# [DIRECTIONS]
When you spot the word "with" in a line of the data below, copy that line.

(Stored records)
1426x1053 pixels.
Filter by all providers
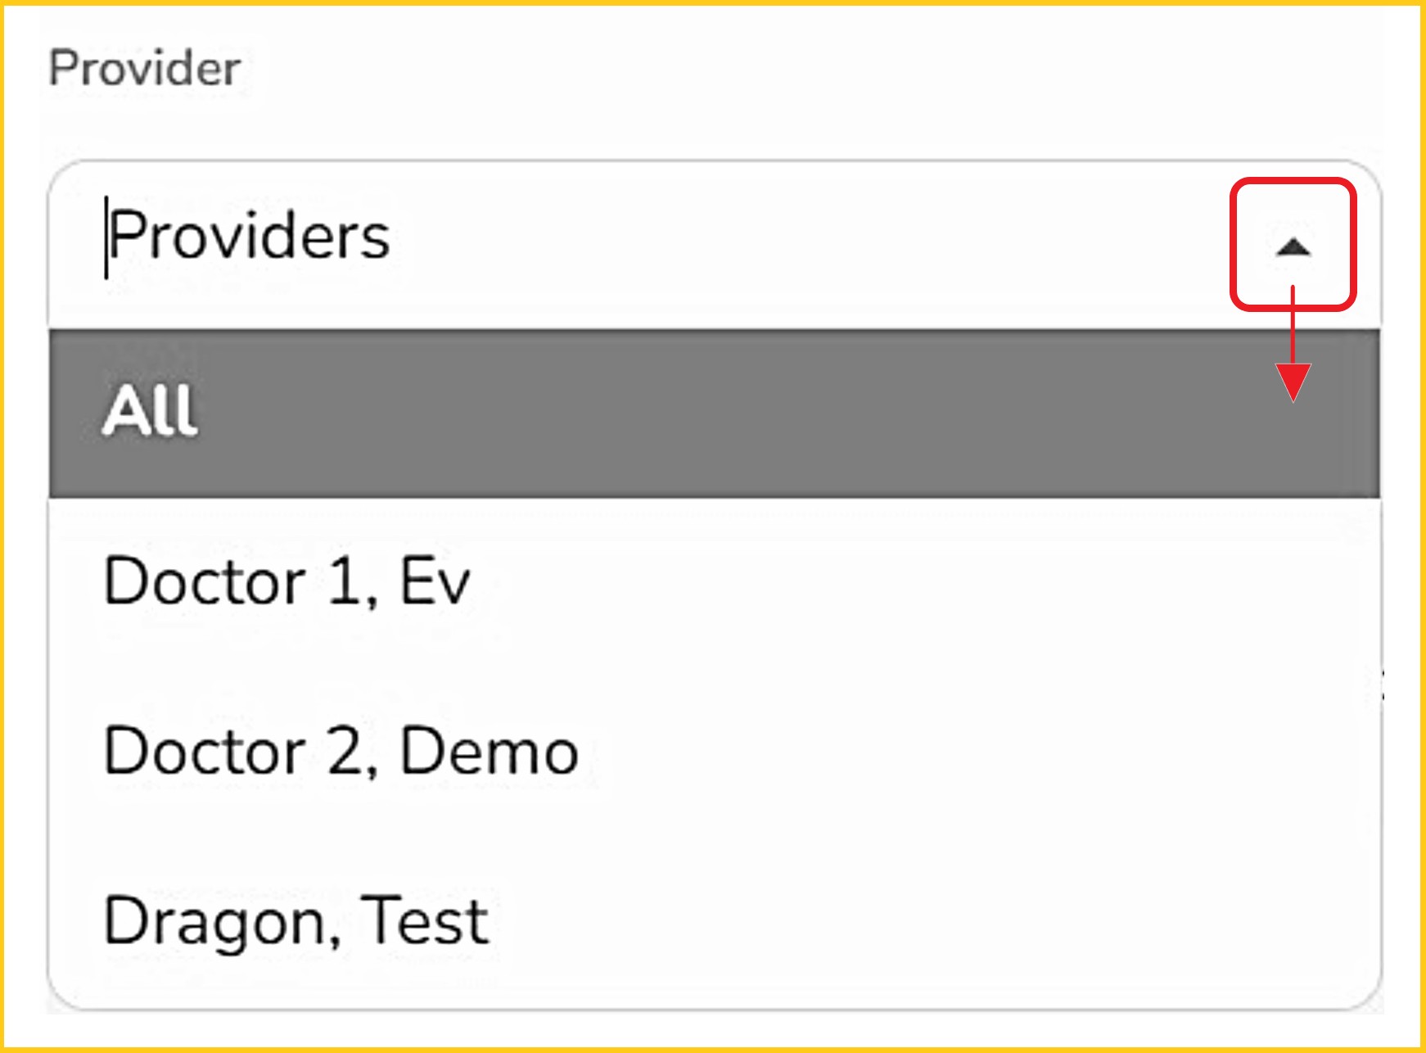pyautogui.click(x=714, y=412)
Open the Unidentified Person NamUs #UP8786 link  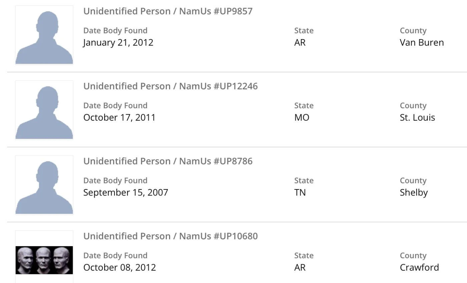[x=168, y=161]
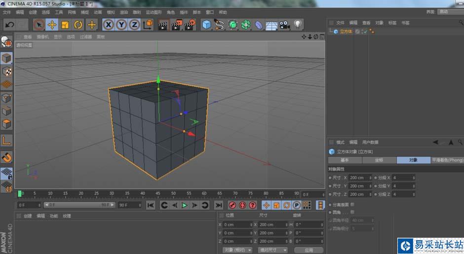Enable the 圆角 (fillet) checkbox
The width and height of the screenshot is (464, 254).
click(352, 212)
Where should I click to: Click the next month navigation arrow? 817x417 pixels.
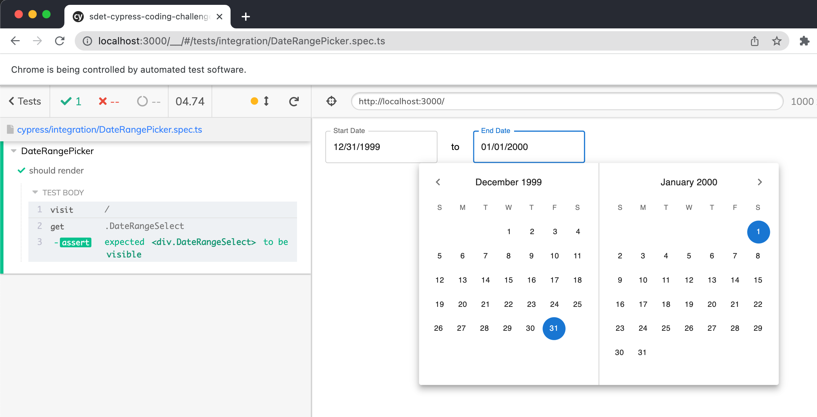(760, 182)
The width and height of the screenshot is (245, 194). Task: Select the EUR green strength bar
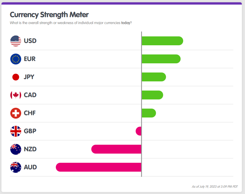[x=161, y=59]
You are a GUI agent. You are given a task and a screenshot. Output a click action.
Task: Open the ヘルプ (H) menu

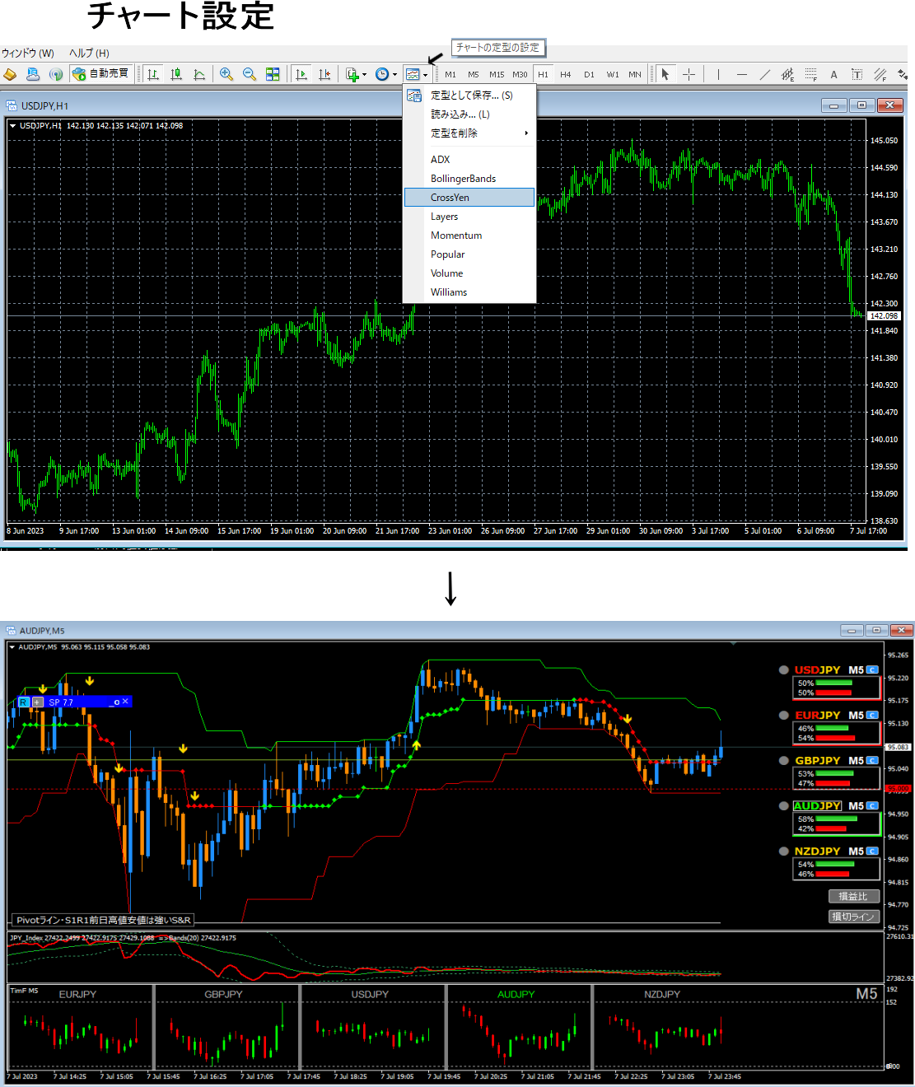point(89,54)
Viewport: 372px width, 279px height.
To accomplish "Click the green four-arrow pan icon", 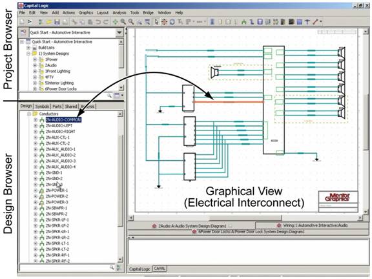I will (115, 22).
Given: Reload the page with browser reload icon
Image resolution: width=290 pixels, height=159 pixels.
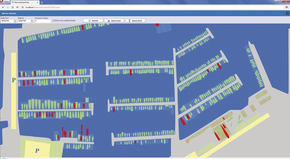Looking at the screenshot, I should pos(12,7).
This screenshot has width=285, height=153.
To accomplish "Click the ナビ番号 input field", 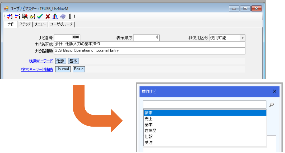I will (67, 38).
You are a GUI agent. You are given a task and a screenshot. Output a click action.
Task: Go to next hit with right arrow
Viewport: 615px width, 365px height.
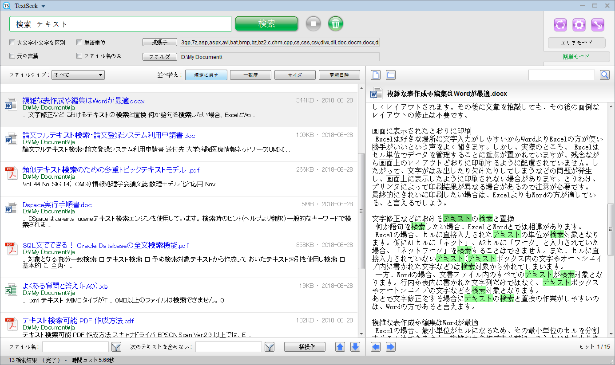pyautogui.click(x=390, y=347)
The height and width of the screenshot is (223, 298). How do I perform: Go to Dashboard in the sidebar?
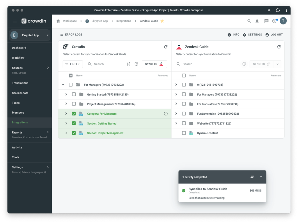click(19, 48)
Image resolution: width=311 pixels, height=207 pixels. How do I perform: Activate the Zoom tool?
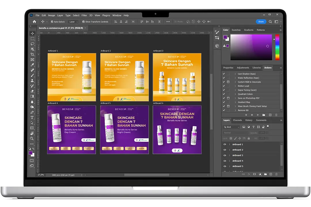coord(32,139)
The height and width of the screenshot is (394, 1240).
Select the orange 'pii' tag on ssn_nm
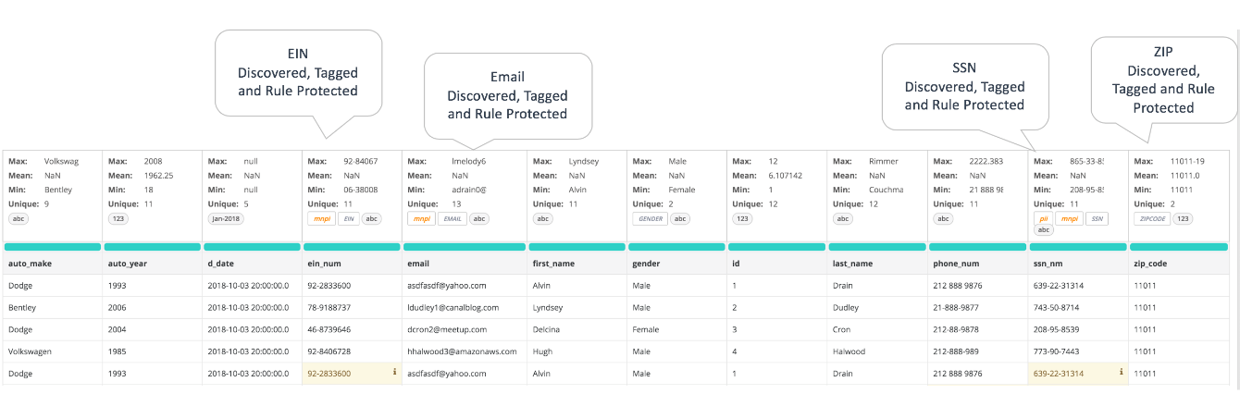pyautogui.click(x=1043, y=219)
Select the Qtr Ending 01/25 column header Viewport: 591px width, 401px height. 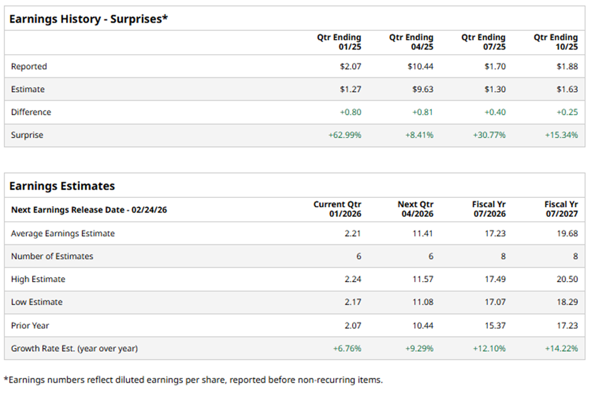pos(339,42)
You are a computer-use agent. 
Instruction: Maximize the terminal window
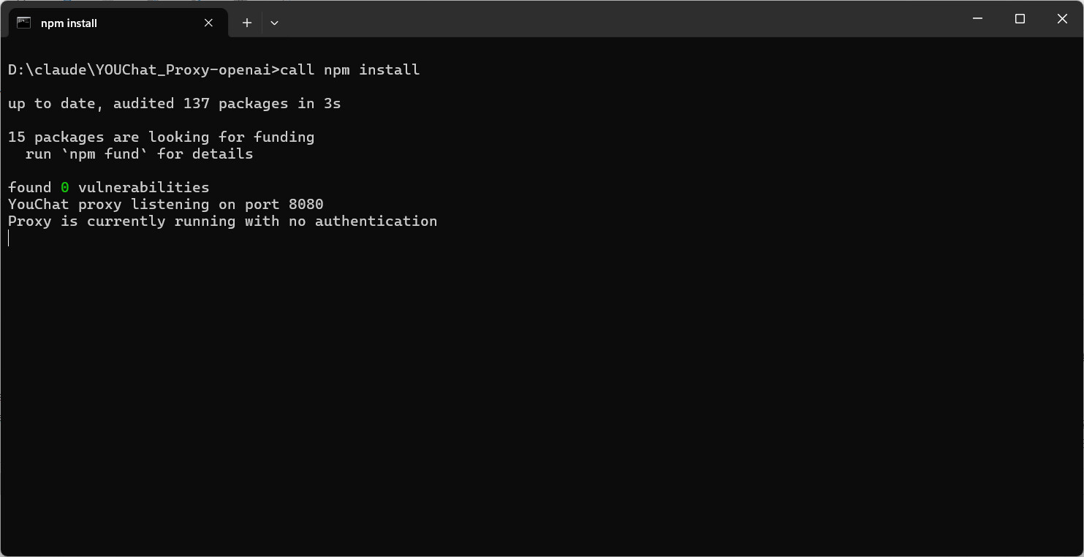[x=1020, y=19]
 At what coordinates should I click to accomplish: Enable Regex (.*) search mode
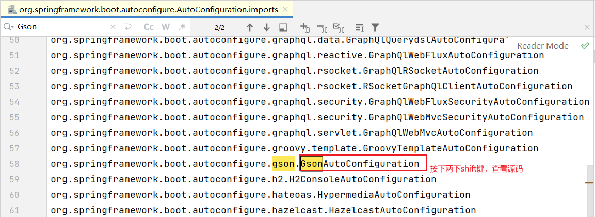coord(182,27)
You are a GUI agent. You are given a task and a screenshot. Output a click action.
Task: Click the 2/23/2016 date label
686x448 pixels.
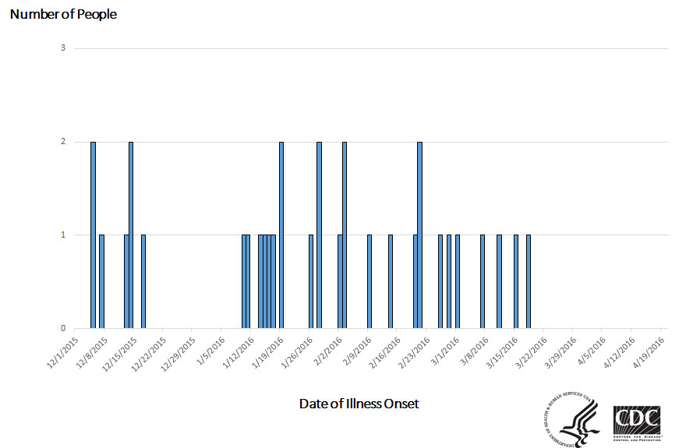(x=415, y=353)
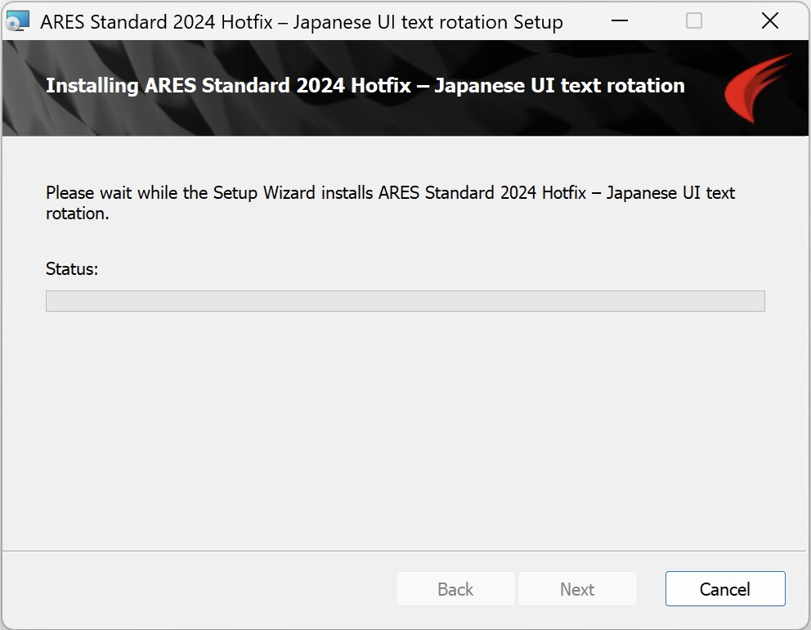
Task: Click the empty installation progress bar
Action: (x=405, y=301)
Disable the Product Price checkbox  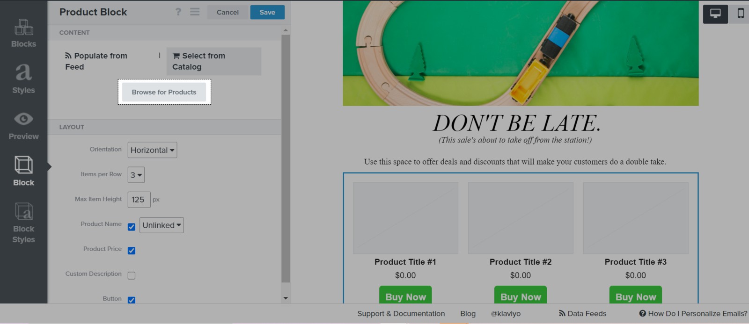tap(132, 251)
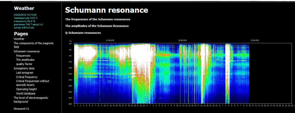Image resolution: width=295 pixels, height=113 pixels.
Task: Open The amplitudes subpage
Action: pos(25,60)
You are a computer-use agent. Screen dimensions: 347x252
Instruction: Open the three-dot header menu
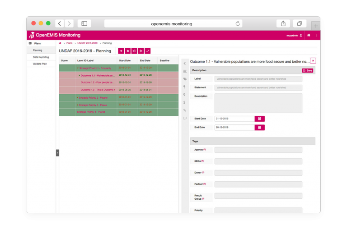pyautogui.click(x=317, y=35)
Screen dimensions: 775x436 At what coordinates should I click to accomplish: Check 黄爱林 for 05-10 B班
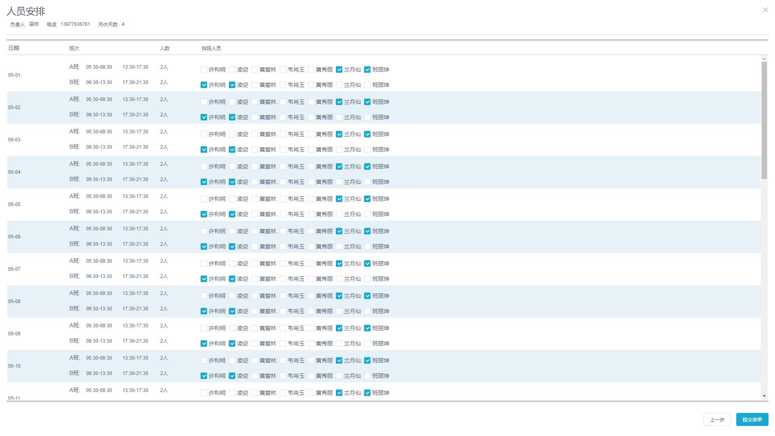(x=255, y=376)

# [RESPONSE TO THE EXERCISE]
Given: Reload the page with browser reload icon
Task: Go to next hit with right arrow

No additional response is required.